(Beginning of SOURCE MATERIAL)

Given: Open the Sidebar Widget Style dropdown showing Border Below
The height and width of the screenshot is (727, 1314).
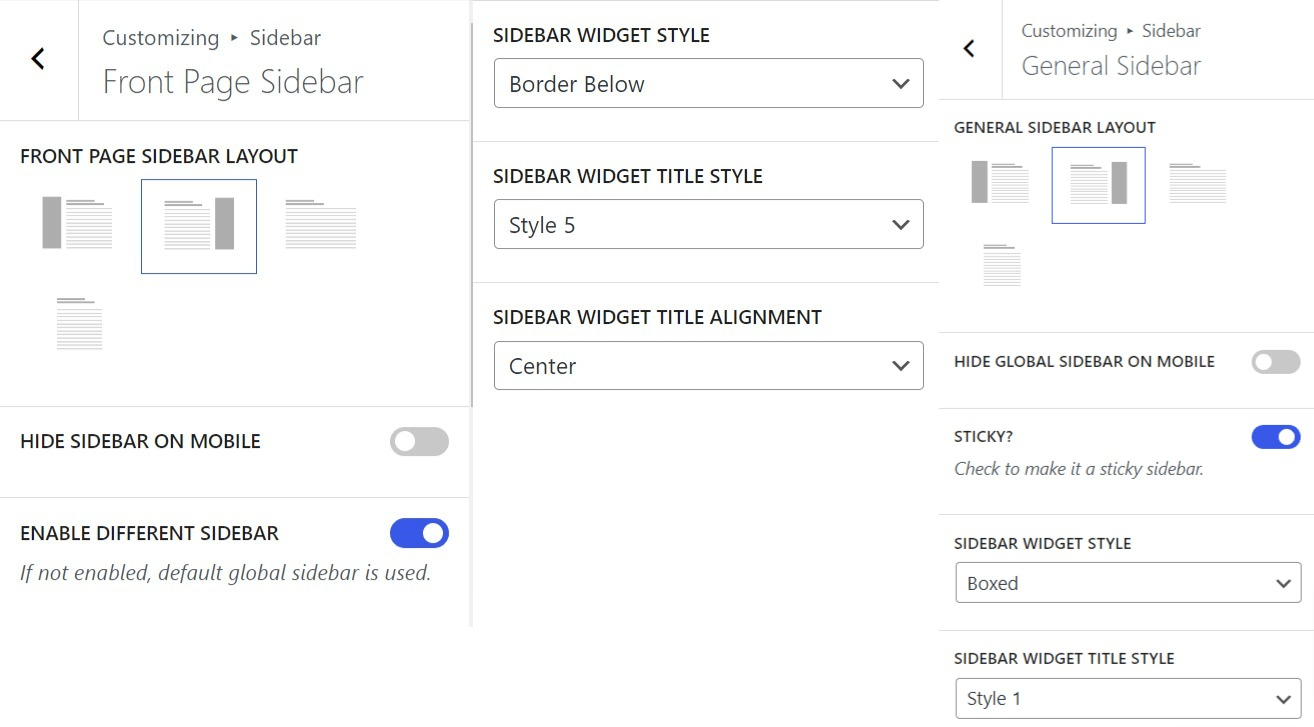Looking at the screenshot, I should [x=708, y=83].
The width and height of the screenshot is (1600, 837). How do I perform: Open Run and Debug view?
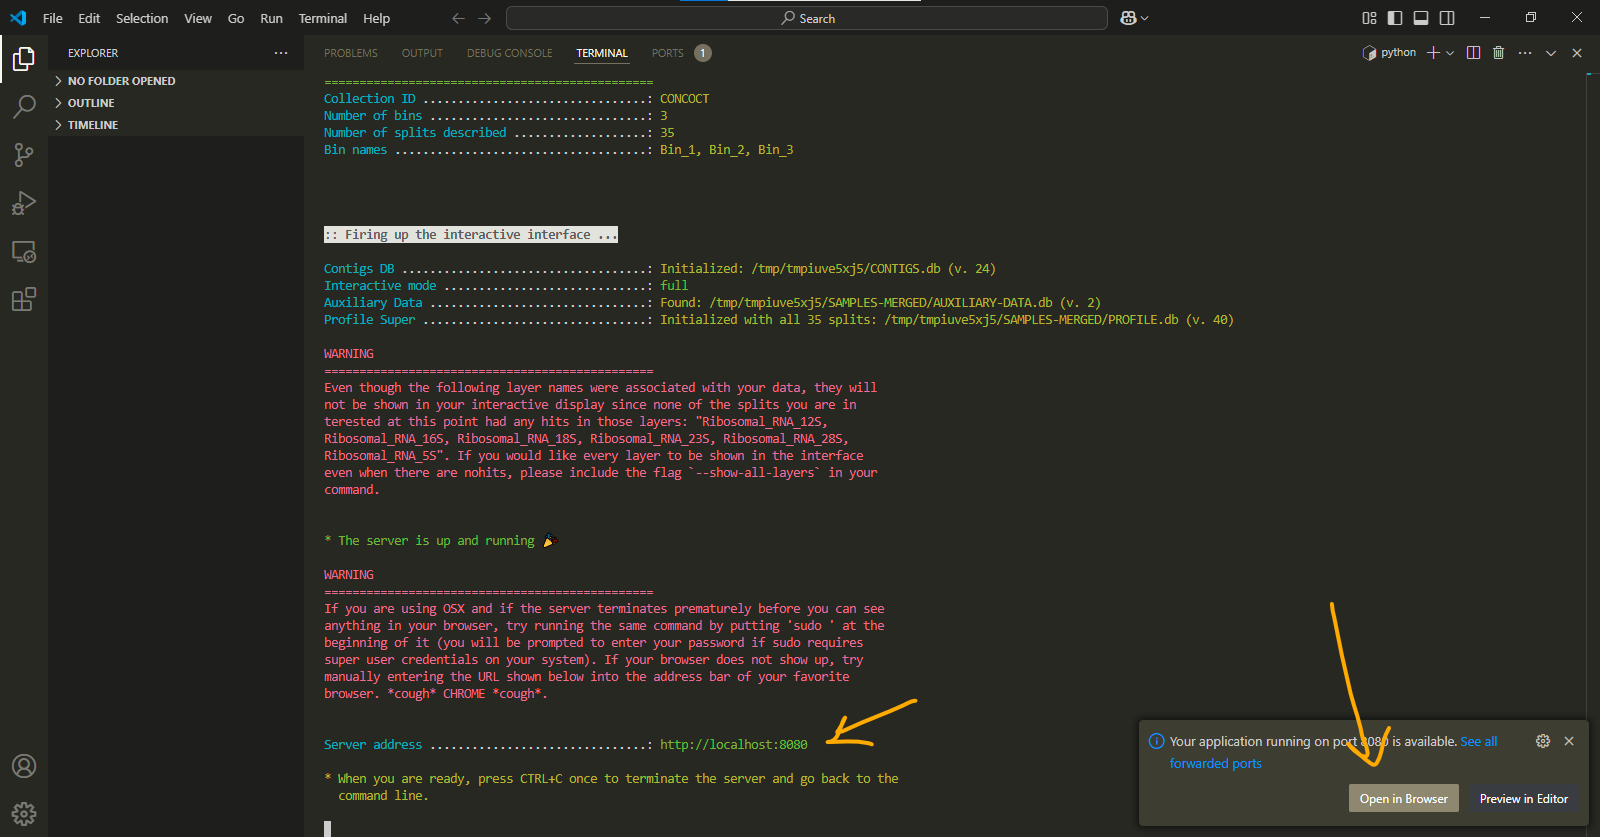pos(23,203)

(End of SOURCE MATERIAL)

▶ **AIM OF THE EXERCISE**
The response should restate the material above word for word and contain no pictures.

▶ **RESPONSE TO THE TASK**
Given: Open the Sidebar Widget Style dropdown showing Border Below
The height and width of the screenshot is (727, 1314).
Looking at the screenshot, I should [x=708, y=83].
The width and height of the screenshot is (1600, 837). How do I perform: Open Run and Debug view?
pos(23,203)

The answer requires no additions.